What about devices that only receive radio (like GPS)? Receive-only devices still fall under the RED. The requirements focus on protection from interference and efficient use of spectrum through receiver selectivity.

Are there specific MDR requirements for wireless cybersecurity? Yes. MDR Annex I §17.2 and §17.4 require state-of-the-art IT security measures. EN IEC 81001-5-1:2022 and MDCG 2019-16 Rev.1 are the authoritative references. Wireless attack surfaces (pairing, over-the-air updates, eavesdropping) must be in scope of your threat model.

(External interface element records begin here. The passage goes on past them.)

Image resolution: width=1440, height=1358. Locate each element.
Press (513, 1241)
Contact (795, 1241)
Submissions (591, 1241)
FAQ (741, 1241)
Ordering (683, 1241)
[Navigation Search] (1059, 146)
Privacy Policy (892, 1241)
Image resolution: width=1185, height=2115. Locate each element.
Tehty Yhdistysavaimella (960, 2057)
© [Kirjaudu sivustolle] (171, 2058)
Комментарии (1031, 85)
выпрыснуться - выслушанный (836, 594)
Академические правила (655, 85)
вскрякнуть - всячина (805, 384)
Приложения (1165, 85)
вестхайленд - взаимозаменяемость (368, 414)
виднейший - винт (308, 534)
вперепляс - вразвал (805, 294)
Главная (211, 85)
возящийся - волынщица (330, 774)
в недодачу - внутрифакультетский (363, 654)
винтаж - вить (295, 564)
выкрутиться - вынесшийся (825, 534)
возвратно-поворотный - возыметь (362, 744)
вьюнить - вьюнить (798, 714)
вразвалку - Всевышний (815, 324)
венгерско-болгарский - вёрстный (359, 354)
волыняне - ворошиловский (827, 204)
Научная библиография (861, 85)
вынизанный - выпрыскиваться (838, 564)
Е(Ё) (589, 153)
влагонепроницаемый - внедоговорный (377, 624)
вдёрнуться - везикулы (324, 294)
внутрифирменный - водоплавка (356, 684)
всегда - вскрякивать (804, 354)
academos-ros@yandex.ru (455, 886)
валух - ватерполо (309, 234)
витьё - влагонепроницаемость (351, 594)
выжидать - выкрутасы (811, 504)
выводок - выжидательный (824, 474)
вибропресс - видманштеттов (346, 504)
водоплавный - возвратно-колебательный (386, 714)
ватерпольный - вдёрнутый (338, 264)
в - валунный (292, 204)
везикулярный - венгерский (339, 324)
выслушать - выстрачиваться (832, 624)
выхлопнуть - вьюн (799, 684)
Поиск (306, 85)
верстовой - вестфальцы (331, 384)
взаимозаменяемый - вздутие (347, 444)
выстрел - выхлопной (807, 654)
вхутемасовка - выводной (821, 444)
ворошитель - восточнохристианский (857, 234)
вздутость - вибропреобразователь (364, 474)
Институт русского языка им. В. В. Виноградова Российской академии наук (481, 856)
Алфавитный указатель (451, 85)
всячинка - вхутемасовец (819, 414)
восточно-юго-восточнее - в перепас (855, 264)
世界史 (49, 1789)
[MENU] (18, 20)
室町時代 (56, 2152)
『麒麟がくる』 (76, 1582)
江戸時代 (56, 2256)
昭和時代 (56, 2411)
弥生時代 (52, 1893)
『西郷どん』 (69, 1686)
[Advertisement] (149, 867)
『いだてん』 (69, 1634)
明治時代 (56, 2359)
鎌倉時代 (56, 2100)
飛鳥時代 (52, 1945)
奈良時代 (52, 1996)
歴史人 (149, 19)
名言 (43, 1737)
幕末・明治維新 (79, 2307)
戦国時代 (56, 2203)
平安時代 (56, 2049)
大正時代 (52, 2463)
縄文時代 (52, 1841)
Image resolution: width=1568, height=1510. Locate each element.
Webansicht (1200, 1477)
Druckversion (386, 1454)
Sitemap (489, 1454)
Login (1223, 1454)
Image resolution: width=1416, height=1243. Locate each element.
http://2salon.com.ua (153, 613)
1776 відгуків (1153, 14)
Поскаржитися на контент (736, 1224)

How long does a full dual-compliance test campaign take? For a simple BLE wearable with a pre-certified module, plan 8 weeks minimum at a good lab. For anything more complex, 10 to 14 weeks, plus re-test buffer.

Sources

  1. Regulation (EU) 2017/745 on medical devices, consolidated text. Annex I §14, §14.5, §17.
  2. Directive 2014/53/EU of the European Parliament and of the Council of 16 April 2014 on the harmonisation of the laws of the Member States relating to the making available on the market of radio equipment (Radio Equipment Directive).
  3. EN 60601-1:2006+A1+A12+A2+A13:2024 — Medical electrical equipment — Part 1: General requirements for basic safety and essential performance.
  4. EN 60601-1-2:2015+A1:2021 — Medical electrical equipment — Part 1-2: General requirements for basic safety and essential performance — Collateral Standard: Electromagnetic disturbances.